AlphaOne Capital Partners founding partner Dan Niles just started shorting Netflix.
“Netflix was actually one of our best profit generators last year on the short side. A lot of this is timing… we weren’t short on Netflix on Dec. 24. We just put this on very, very recently,” Niles said on CNBC’s “Squawk on the Street.”
Shares of the media-streaming giant have roared back more than 50 percent from their 52-week low hit on Dec. 24, and have returned more than 31 percent year to date. But Netflix is faced with more competition this year as Comcast, Warner Bros., Apple and Disney are all slated to join the streaming war, Niles pointed out.
“The problem this year is that you’ve got Apple coming into streaming and you’ve got other big players like Disney. They are going to have a lot more competition, and don’t forget Netflix still burns $3 billion in cash flow every year.

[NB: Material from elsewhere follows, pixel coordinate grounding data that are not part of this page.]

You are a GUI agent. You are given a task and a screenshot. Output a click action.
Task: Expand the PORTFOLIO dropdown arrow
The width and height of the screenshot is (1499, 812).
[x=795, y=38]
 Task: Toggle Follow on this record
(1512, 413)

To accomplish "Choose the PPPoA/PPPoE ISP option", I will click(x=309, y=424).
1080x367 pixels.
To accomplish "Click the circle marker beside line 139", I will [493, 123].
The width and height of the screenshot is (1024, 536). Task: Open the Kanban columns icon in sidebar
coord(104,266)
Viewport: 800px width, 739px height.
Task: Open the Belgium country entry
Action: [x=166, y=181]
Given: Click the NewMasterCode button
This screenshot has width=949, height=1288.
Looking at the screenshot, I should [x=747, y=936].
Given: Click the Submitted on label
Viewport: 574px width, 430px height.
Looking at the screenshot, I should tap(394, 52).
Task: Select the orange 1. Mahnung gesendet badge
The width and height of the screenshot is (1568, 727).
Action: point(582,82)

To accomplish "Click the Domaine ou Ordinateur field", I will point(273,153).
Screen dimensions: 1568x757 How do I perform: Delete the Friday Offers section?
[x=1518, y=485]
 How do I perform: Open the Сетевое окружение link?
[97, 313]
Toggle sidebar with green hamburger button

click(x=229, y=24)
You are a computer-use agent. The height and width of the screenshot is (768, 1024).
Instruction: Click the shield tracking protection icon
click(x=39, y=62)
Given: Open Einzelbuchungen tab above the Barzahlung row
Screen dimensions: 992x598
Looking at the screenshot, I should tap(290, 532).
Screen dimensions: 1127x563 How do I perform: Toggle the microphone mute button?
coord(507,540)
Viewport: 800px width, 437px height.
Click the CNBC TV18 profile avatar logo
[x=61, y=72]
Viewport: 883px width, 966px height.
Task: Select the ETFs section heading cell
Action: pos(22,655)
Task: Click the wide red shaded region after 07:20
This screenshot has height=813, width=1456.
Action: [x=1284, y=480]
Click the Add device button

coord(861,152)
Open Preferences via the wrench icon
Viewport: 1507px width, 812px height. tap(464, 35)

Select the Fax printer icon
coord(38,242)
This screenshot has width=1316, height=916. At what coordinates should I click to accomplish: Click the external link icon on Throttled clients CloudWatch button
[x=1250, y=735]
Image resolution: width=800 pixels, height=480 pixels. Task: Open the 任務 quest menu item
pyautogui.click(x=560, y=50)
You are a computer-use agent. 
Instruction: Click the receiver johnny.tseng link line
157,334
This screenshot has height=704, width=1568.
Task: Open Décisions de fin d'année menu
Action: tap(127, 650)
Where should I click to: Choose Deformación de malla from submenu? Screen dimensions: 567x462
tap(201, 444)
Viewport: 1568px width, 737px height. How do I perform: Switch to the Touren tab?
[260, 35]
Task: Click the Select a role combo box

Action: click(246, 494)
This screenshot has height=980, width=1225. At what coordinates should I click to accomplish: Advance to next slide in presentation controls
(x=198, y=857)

And you’ve got Comcast coming next year and WarnerMedia coming later this year,” Niles said.
The manager also revealed that he’s net short in his hedge fund as he sees the market comeback overdone. That means he has more bets that stocks will fall than they will rise.
“The market has clearly gone oversold. You look at some of the economic data still coming out. It’s not necessarily back bullish, so it doesn’t make sense for the market to rip up as much as it has,” he added.
The S&P 500’s monster rally has notched the best two-month start of a year since 1991, but many on Wall Street have pointed out the rally is not fundamentally driven.
Niles said he’s also shorting Apple and he holds long positions on Alibaba and Baidu.
“Apple… we are back to being short that. We had actually gotten being long that, believe it or not, in early January for a bounce, which it did,” Niles said.